Unlike previous attempts to grow cells, which he managed to keep alive for only a few days, Gay discovered that some of Henrietta's cells were constantly growing and not dying after a few divisions, so he managed to create a cell line by multiplying them. In October 1951, Henrietta Lax died of cancer that metastasized throughout the body, but her cells formed from a tissue sample are still multiplying, living and dying in the laboratory. The chain of these cells has become immortal - it has been maintained for decades and is known as the HeLa cell line.
Apart from the fact that the data on the cultivation of immortal cells is fascinating, the essence of their cultivation is that they are used for numerous medical tests. In the following years, for example, they were used to make a vaccine for polio, which was tested on them. Then, HeLa cells were the first human cells to be successfully cloned in 1955, and at that time they were already in mass production and researchers were increasingly looking for them. They were used to examine AIDS, the effects of various drugs and chemicals, then cancer and a number of other diseases.
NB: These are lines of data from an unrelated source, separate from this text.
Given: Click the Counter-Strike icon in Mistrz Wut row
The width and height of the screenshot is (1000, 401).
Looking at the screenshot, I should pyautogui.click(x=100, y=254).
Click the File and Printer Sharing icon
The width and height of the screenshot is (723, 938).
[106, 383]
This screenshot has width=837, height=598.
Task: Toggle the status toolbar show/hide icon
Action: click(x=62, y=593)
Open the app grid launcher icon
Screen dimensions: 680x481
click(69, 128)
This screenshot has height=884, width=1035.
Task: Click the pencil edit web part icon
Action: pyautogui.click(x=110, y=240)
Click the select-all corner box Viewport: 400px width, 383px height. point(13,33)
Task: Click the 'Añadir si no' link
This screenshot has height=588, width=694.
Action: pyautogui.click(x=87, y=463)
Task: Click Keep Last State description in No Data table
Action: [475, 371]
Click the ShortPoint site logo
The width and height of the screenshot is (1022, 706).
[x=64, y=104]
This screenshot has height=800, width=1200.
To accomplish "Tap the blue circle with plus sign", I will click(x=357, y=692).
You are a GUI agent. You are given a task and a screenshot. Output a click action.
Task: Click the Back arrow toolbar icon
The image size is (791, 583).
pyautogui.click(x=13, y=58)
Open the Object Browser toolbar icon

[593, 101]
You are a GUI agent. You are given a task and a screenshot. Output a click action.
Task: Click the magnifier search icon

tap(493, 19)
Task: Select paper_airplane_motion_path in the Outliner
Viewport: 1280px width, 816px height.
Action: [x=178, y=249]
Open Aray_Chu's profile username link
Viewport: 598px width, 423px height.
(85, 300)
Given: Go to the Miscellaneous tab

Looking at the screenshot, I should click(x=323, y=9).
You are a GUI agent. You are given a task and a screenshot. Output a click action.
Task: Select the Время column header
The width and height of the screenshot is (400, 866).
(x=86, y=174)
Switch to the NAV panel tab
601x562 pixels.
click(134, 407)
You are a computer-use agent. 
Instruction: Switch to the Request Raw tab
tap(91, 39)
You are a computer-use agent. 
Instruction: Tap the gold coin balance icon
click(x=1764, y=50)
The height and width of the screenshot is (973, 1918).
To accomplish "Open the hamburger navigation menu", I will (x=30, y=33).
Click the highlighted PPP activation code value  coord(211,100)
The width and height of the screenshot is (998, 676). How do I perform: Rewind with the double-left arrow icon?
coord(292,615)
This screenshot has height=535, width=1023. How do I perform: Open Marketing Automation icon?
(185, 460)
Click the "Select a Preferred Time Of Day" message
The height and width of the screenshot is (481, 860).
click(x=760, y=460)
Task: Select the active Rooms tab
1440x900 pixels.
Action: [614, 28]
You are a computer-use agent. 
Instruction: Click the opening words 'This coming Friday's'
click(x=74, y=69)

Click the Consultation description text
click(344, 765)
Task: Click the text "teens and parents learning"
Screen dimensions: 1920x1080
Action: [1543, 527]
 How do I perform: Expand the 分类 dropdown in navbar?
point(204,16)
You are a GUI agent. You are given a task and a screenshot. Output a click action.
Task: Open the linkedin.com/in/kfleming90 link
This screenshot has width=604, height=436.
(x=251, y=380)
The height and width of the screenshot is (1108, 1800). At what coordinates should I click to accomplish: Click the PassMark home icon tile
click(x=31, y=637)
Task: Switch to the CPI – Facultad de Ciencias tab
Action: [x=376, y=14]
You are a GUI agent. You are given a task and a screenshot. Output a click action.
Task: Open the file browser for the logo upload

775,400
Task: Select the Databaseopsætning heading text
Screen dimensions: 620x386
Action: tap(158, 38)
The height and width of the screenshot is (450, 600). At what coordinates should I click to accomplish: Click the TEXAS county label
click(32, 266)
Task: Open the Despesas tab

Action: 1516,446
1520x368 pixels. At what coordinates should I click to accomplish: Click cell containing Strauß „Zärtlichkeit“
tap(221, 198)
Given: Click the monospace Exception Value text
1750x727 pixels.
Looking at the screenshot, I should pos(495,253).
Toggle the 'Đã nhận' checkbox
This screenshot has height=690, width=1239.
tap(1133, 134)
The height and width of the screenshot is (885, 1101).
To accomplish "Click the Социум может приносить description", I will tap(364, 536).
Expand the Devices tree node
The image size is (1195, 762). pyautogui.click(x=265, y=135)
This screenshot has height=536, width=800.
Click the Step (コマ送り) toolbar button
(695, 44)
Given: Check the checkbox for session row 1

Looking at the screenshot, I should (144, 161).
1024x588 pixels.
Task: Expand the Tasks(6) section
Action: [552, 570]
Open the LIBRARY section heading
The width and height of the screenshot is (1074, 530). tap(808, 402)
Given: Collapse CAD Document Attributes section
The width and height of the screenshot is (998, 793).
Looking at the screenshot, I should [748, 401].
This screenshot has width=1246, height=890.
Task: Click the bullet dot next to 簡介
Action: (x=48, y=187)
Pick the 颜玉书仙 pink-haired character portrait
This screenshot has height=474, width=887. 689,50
Thanks to them, the scientific community has obtained about 11,000 patents and about 20 tons of HeLa cells have been grown to date. Although it is not even known exactly where the grave site where Henrietta Lax was buried is, it is written on the subsequently placed tombstone that her immortal cells will continue to help humanity forever.
George Otto Gay also died of cancer. According to data from Rebecca Sklut's book "The Immortal Life of Henrietta Lax", when doctors tried to operate on him, he asked them to save a piece of liver tissue affected by cancer in order to grow it and save it for research as a new cell line.
However, the doctors did not listen to him, and during the operation, they concluded that the cancer had metastasized so much that it was not possible to operate on the patient.